He's Watching Movie Review
He's Watching Movie Review Metadata
He’s Watching is an experimental Found Footage entry that gets creepier the more you watch it.
As far as pandemic films go, I’m sure we can expect a lot of them to surface over the next few years. He’s Watching (2022) is a family project by director Jacob Aaron Estes and his kids, as well as any neighbor willing to socially distance to appear on film
Iris (Iris Serena Estes) and Lucas (Lucas Steel Estes) are home alone while their parents recover from the worldwide pandemic that has shut down streets and emptied homes. Left to fend for themselves in a posh upper-class neighborhood, Iris and Lucas amuse themselves by recording a video diary of their activities to show their parents when they return home. These are good kids from a good home and they haven’t the wherewithal to get up to dickens when vacation has been extended to forever.
He’s Watching feels like both a home invasion film with “The Closet Creeper” an entity that films the children at night when they sleep and generally makes mischief by moving things around, and a de-evolution of malleable minds stuck in a cycle of self-amusement and fear. It’s clear that a few weeks in isolation don’t do them any favors, but these mostly well-behaved kids manage to not burn the house down. Their parents appear to be reading their texts but not answering. The neighbors have stopped coming to the door and intimate items are migrating across the home. Iris and Lucas have theories, but how much is real and how much is the mind turning inward is a dark amusement of its own.
There is a natural chemistry between Iris and Lucas, who don’t give a forced performance of siblings slowly aggravating each other. Their relationship is comfortably relatable, even when they’re screaming at each other, but especially when they fear for one another’s safety and mental well-being.

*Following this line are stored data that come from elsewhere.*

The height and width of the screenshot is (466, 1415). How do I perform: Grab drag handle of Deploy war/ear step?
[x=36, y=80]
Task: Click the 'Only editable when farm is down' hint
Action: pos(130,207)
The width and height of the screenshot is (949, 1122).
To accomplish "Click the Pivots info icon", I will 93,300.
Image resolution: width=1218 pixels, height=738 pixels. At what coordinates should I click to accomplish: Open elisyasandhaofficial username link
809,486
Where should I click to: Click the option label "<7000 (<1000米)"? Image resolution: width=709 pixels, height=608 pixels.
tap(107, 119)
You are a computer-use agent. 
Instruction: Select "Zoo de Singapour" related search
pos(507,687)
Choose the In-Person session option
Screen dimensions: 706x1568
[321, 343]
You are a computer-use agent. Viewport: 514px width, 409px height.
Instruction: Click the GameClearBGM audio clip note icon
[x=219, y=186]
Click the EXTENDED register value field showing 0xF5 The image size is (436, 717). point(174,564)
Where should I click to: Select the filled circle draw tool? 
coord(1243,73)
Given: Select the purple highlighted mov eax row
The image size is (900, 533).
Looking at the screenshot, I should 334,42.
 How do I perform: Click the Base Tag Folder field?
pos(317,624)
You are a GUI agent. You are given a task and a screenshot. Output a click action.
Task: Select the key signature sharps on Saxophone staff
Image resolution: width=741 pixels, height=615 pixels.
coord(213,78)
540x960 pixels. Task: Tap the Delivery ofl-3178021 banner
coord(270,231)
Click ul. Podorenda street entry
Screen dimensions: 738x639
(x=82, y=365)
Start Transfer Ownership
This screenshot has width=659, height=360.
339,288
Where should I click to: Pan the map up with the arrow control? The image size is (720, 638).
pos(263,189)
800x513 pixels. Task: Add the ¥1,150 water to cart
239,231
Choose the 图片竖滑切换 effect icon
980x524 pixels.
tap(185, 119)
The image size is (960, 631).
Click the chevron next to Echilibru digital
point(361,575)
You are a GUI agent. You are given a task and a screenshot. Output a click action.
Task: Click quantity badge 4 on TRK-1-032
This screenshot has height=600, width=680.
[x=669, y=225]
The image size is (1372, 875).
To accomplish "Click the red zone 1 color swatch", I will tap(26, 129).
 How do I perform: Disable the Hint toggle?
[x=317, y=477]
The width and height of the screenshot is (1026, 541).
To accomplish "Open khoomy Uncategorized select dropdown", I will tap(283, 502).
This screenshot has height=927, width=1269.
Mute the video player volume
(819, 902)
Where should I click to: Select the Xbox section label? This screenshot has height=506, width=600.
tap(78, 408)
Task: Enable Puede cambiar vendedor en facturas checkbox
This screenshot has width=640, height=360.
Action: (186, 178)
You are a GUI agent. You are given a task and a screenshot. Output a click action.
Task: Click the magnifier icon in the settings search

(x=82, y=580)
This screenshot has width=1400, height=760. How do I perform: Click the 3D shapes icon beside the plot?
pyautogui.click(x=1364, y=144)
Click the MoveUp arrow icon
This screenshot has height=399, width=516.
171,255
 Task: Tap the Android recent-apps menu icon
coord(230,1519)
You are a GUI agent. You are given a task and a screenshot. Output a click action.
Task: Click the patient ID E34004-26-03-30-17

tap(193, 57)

Not every frame of He’s Watching works, and a lot of the last third feels like a psychedelic trip you didn’t consent to. As the video diaries and the footage from the Closet Creeper merge, it becomes tougher to understand what is happening and I’ll admit, I’m not quite sure myself. I also admit that for the first 80 minutes, I was having a great time with behind-the-shot action and quick cuts designed to keep everyone off balance, but the last 15 minutes made me uneasy, and not in the “Oh no, now everyone dies” kind of way.
At some point, I lost the thread of He’s Watching, and even after rewatching the last 30 minutes, I’m still scratching my head, but I’m willing to accept that whatever happened, didn’t totally ruin the film for me. I think it’s a worthy watch for the characters and the current of dread running throughout. Some families planted gardens, some baked bread, and some put together 10,000-piece puzzles. The Estes made a film about someone stalking their kids, and it was clearly fun for the whole family.
He’s Watching (2022) is unrated, but call it PG-13 for a lack of blood or breasts, bodies not hacked to pieces or in active decomposition, and some practical images that were truly terrifying.